In 1987 after his departure from the Astros, Elston called the CBS Radio “Game of the Week” for eight seasons, and concluded his broadcast career by calling postseason National League Division Series games on CBS Radio from 1995-97.

Upon his presentation of the Ford C. Frick Award, Elston said “This is the best you can get as a broadcaster in the United States. I was very fond of Ford Frick, and I’m pleased to be associated with an award named in his honor.”

Elston was inducted into the Texas Baseball Hall of Fame in 1993 and the Texas Radio Hall of Fame in 2002, and was a multi-time winner of the Texas Sportscaster of the Year award.

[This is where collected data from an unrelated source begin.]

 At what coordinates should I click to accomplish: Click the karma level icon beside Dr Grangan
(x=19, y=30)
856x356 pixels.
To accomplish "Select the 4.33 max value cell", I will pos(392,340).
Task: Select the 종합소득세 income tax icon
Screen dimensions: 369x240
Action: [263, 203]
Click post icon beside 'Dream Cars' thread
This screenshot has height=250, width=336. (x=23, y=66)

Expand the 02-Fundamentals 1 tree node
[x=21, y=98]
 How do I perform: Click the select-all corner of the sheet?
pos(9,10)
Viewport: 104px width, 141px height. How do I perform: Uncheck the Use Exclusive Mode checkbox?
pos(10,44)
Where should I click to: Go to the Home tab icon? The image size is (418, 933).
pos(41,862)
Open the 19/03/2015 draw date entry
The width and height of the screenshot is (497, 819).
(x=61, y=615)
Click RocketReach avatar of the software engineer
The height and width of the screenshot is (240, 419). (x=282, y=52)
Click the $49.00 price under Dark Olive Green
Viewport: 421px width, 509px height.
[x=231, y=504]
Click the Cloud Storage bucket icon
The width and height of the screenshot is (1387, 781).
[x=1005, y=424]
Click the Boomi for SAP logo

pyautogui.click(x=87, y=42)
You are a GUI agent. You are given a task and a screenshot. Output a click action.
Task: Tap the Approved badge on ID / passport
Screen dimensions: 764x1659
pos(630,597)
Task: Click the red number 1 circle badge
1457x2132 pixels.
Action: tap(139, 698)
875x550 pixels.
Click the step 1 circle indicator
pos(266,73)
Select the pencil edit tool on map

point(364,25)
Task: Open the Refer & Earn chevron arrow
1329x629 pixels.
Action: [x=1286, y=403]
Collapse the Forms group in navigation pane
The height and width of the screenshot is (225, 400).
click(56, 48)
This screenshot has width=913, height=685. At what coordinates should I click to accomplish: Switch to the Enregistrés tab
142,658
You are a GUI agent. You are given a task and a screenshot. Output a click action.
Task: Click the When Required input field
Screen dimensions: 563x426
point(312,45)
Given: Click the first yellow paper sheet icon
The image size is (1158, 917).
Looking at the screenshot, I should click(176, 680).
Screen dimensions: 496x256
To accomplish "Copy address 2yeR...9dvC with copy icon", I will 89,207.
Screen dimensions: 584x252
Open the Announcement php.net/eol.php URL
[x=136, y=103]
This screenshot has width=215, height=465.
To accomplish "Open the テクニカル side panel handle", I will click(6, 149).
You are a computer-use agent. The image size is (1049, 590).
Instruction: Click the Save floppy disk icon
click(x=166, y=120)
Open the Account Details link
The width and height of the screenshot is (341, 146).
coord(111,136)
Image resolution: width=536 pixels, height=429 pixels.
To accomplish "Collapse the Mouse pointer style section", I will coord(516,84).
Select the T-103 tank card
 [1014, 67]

He authored three books and the unique “Gene Elston’s Stati-Score Baseball Scorebook.”

Born on March 26, 1922 in Fort Dodge, Elston called the memorable Chicago Cubs-Chicago White Sox exhibition game to christen the new baseball field at Dodger Stadium in April of 1942.

He also made stops in Waterloo with the Three-I League; called Iowa, Northwestern and Houston college football games; and participated in television and radio broadcasts of Southwest Conference basketball and football.

The Fort Dodge baseball program is currently raising money for a McNeil Field renovation project, and the plans include installing a new press box named after Elston.